中国の台山原発で放射性ガス放出、建設の仏電力「問題ない」

2021年6月16日 06時00分
 【パリ=谷悠己】フランス電力(EDF)は14日、建設に関わった中国広東省台山市の台山原発1号機(出力175万キロワット)で放射性希ガスを放出させたことを明らかにした。米CNNテレビが同原発で放射能漏れが起きた可能性を報じたことを受けて記者会見し、「周辺環境に問題はない」と強調した。

中国広東省台山市の台山原発

 EDFは会見で、希ガスの放出は炉心の燃料棒の一部が損傷した影響だと説明したが、放出時期は明らかにしなかった。「希ガスの発生は原子炉の運転中に起こる既知の現象。放射線量は中国当局の規制値を超えていない」として事故ではないとの見方を示し、情報収集のため合弁会社の臨時取締役会の招集を求めたことを明らかにした。
 同原発はEDFと中国企業との合弁会社が建設し、EDFの子会社フラマトムが設計を担当した。
 CNNは、フラマトムが技術支援を求めて米当局に宛てた書簡には、5月末時点の原子炉格納容器内の放射線量が仏規制値の2倍超と記されていたと報じた。仏国内であれば運転停止措置の対象となる数値で、フラマトムは「中国当局は運転停止を避けるため放射線量の上限値を調整している」と米当局に訴えたという。
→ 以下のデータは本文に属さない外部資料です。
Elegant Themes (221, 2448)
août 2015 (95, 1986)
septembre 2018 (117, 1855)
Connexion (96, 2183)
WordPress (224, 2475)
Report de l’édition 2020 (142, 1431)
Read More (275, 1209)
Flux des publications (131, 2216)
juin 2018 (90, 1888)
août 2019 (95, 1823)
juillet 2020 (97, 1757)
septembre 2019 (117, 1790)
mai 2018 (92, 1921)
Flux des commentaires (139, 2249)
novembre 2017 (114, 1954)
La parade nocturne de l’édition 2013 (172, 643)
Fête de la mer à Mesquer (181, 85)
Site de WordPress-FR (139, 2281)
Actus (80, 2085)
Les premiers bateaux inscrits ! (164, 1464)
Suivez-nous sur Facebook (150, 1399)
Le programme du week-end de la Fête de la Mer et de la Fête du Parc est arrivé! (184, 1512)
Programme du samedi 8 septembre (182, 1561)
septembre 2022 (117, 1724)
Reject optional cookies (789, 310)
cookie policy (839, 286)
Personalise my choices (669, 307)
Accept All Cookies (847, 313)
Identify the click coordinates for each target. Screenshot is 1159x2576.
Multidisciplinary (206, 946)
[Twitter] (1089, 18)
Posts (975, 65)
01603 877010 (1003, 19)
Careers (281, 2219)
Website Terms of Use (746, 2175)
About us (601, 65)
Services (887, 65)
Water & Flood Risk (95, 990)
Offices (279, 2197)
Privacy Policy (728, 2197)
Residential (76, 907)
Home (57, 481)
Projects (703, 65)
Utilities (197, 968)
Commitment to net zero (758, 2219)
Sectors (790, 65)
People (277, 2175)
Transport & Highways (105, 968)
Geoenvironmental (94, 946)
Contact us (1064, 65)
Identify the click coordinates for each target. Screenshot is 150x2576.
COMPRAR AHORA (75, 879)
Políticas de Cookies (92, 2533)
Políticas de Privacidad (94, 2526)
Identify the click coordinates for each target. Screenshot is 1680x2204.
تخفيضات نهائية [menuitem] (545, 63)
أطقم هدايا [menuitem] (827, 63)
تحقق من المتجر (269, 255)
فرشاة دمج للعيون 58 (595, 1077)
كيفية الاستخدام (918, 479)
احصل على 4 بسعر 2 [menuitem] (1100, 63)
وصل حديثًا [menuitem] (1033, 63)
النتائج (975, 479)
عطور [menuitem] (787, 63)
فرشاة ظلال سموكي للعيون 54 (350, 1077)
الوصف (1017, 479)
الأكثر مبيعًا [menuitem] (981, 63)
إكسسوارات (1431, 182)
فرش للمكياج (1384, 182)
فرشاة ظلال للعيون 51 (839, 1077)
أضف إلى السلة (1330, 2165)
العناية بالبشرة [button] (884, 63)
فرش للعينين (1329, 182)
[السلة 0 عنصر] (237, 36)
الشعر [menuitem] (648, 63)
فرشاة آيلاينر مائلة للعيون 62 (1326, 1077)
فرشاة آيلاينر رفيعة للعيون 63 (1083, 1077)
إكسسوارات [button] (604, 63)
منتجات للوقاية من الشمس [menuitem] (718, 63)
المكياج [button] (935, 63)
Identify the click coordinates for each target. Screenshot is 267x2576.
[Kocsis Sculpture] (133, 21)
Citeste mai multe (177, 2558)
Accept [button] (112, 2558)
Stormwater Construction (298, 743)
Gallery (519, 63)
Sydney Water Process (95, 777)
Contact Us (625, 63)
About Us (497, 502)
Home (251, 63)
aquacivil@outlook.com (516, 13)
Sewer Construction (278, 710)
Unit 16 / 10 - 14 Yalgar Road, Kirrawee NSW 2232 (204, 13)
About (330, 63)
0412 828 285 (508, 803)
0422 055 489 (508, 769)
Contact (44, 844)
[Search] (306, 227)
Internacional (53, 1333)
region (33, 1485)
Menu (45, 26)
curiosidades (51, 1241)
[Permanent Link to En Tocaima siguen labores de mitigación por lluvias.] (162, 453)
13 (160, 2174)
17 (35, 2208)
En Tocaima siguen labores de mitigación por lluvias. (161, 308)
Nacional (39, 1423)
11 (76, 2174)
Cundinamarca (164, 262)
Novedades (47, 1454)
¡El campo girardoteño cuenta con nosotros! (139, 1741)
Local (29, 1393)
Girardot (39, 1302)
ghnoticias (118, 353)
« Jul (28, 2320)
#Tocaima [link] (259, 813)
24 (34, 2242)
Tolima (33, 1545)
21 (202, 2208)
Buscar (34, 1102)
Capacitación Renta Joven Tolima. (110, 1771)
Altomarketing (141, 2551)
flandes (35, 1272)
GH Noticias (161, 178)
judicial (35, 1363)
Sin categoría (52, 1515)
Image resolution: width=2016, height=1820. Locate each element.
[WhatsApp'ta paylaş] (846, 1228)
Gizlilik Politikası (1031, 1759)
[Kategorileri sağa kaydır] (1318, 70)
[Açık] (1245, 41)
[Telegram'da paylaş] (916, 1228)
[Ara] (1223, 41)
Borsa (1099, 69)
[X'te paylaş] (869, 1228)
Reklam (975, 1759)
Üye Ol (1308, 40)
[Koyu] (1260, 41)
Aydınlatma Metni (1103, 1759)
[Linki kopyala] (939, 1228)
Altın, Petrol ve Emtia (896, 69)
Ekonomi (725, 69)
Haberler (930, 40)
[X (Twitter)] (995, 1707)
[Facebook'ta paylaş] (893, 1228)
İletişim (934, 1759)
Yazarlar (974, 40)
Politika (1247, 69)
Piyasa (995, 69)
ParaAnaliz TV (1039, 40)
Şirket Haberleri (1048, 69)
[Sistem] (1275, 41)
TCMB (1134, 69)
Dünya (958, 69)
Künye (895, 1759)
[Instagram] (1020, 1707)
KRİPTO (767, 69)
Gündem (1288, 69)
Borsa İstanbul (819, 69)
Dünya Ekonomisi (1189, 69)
仏メディアは、昨年10月には初期の問題が起きていた可能性があると報じた。
 2018年から稼働する台山原発は、欧州加圧水型炉(EPR)と呼ばれる仏技術の新型炉を採用。EPRは仏国内とフィンランドでも1基ずつが建設中だが技術的課題に伴うコスト増から完成時期が大幅に遅れており、台山原発が世界初の運転例となっている。
 フランスでは老朽炉をEPRへ順次置き換えていく構想があり、台山原発の問題を受け仏メディアでは安全性を不安視する報道が相次いだが、二酸化炭素(CO2)削減のため原発推進の立場を取るポンピリ環境相は15日の公共ラジオ番組で「冷静な議論をすべきだ」と反論した。

◆中国政府は「異常なく安全」と強調


 【北京=坪井千隼】中国広東省台山市の台山原発で放射性物質漏れが起きたと指摘された問題について、中国外務省の趙立堅副報道局長は15日の記者会見で、「原発周辺の放射線の水準に異常はなく、安全は保証されている」と述べ、問題は起きていないと強調した。
 趙氏は、「原発は技術的な基準を満たしており、良好な運転状況を保持している。周辺環境や健康への影響は発生していない」と述べ、一部の指摘は当たらないと主張した。
 台山原発を運転する中国企業も「原発や周辺地域の(放射線量)のデータは正常だ」と声明を出している。